When Daisy joins The Six, I was eagerly waiting for her to meet Billy. Because the Daisy of the first few pages didn’t make an impression on me. I kinda hated her and I loved Billy. Controlling, edgy Billy. Not the carefree, spirited Daisy. I know I’m a weirdo. So I was waiting to see how these two would get along. When Daisy and Billy put their heads together and create a song for the first time, I swear the imagery in my mind was pure magic. There were fireworks in my sky, let me tell you 😊 And I’m the kind of person who hates the “other” man/woman in a relationship, but me shipping Daisy and Billy was even more shocking to my own self. But, speaking in Anne Shirley terms, they both are kindred spirits, okay? They are MEANT to be!!

The songs that Billy and Daisy write together – I WANT TO hear them!! I cannot stop waiting for the TV series and I’m dying to listen to the songs.

And oh my god, I can’t even talk about the show in 1979, Chicago Stadium!! I cried so much.. It felt so much real, like its happening to my friend, to me! Thats how a book should be, imo. Only THE BEST you know. And I don’t even wanna talk about the ending. Okay ? I hated Camila more towards the end. But towards the end, is when I truly loved Daisy.

I know this post has been only about Billy and Daisy but I couldn’t help myself. The next best characters in this book are Graham and Karen. I could totally write a separate post about them.
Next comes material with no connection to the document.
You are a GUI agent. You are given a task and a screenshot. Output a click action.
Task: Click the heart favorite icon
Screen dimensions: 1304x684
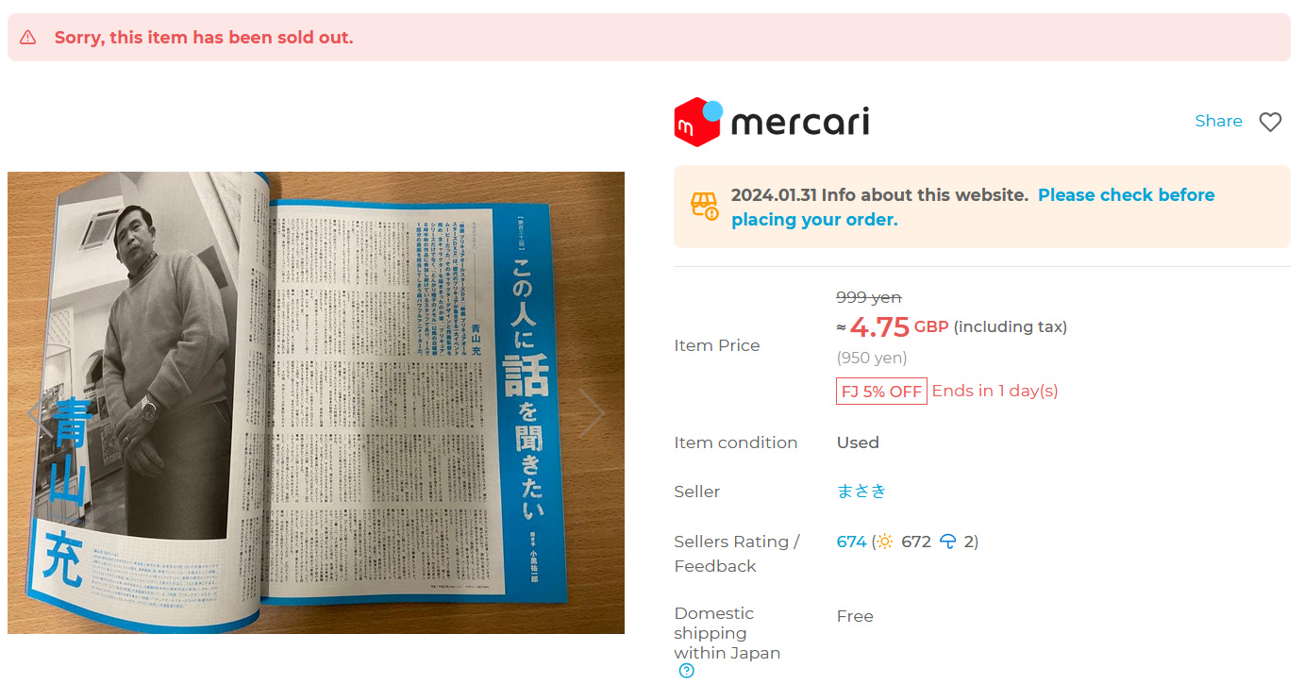tap(1270, 122)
“I wish someone had told me that love isn’t torture. Because I thought love was this thing that was supposed to tear you in two and leave you heartbroken and make your heart race in the worst way. I thought love was bombs and tears and blood. I did not know that it was supposed to make you lighter, not heavier. I didn’t know it was supposed to take only the kind of work that makes you softer. I thought love was war. I didn’t know it was supposed to… I didn’t know it was supposed to be peace.”

It’s an all-star read for me and I’m very much looking forward to the TV series.